• TASK PROMPT: Only those lines in the data below from the line containing "Screen dimensions: 720x405" through the line containing "Given: Open the File menu", both included, should be restated word for word.

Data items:
------------------------------------------------------------
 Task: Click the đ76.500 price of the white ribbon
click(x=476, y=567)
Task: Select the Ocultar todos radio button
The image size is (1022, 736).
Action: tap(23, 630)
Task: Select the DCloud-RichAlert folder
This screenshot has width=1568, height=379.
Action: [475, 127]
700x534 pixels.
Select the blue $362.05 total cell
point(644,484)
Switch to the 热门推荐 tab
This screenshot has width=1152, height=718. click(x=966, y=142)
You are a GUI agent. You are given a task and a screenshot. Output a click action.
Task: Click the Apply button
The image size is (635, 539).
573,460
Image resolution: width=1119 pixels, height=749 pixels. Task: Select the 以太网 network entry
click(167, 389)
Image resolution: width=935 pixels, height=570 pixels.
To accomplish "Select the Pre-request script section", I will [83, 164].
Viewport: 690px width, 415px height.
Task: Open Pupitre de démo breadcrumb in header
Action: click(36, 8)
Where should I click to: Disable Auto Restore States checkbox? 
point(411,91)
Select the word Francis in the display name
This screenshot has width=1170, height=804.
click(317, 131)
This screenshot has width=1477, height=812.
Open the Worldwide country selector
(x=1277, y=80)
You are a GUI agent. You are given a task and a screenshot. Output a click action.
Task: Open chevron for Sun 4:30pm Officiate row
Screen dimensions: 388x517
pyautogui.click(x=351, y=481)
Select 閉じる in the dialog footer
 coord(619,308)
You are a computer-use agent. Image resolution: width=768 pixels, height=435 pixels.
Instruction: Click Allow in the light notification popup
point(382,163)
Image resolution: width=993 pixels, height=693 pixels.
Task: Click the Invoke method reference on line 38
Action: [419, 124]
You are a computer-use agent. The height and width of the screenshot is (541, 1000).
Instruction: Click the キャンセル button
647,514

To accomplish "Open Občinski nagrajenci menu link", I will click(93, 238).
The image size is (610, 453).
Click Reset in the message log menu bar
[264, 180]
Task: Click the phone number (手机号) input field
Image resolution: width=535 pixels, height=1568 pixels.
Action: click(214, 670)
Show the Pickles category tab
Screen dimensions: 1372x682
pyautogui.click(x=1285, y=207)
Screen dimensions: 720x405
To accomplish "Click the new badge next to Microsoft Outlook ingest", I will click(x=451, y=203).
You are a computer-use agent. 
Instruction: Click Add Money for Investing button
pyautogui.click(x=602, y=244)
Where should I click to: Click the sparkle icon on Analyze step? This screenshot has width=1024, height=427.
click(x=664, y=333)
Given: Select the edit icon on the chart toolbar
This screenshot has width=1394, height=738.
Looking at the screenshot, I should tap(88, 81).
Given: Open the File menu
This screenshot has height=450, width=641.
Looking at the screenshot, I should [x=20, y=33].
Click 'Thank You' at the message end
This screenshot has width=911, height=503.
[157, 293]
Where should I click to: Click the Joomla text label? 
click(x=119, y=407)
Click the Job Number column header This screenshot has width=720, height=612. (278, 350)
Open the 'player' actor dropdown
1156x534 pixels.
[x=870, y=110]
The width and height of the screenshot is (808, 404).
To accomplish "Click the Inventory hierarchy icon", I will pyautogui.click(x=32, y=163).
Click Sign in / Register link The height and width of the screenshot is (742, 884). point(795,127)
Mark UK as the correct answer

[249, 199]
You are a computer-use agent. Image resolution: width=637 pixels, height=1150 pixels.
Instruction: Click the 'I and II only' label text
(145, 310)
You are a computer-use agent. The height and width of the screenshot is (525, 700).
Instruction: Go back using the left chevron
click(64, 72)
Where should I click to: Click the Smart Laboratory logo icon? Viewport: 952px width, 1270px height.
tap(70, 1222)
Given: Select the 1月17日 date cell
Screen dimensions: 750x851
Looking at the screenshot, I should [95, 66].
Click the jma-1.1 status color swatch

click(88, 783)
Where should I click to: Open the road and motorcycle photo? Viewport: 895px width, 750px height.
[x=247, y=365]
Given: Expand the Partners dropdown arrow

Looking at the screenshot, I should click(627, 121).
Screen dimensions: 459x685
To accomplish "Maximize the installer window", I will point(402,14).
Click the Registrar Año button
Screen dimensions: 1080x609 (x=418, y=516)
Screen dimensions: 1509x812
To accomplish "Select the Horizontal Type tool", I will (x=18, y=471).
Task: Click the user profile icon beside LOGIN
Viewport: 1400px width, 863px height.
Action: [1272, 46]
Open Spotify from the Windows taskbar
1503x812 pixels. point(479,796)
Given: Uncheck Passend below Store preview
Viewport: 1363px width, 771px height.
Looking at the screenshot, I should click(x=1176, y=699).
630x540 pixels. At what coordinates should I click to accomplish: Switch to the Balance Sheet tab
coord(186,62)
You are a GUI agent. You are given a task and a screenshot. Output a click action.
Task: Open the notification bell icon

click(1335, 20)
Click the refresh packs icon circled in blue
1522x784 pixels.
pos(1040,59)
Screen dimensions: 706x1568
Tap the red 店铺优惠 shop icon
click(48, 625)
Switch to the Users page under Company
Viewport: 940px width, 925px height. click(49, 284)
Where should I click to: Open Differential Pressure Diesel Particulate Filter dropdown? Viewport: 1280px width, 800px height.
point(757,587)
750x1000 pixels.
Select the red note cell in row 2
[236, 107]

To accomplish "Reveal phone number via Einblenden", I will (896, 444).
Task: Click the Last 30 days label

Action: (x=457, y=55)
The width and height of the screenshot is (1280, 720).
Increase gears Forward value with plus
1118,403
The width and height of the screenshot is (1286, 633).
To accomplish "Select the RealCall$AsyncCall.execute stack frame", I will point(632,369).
------------------------------------------------------------
• RESPONSE BELOW:
Screen dimensions: 720x405
To accomplish "Click the new badge next to Microsoft Outlook ingest", I will click(x=451, y=203).
You are a computer-use agent. 
Instruction: Click Add Money for Investing button
pyautogui.click(x=602, y=244)
Where should I click to: Click the sparkle icon on Analyze step? This screenshot has width=1024, height=427.
click(x=664, y=333)
Given: Select the edit icon on the chart toolbar
This screenshot has width=1394, height=738.
Looking at the screenshot, I should tap(88, 81).
Given: Open the File menu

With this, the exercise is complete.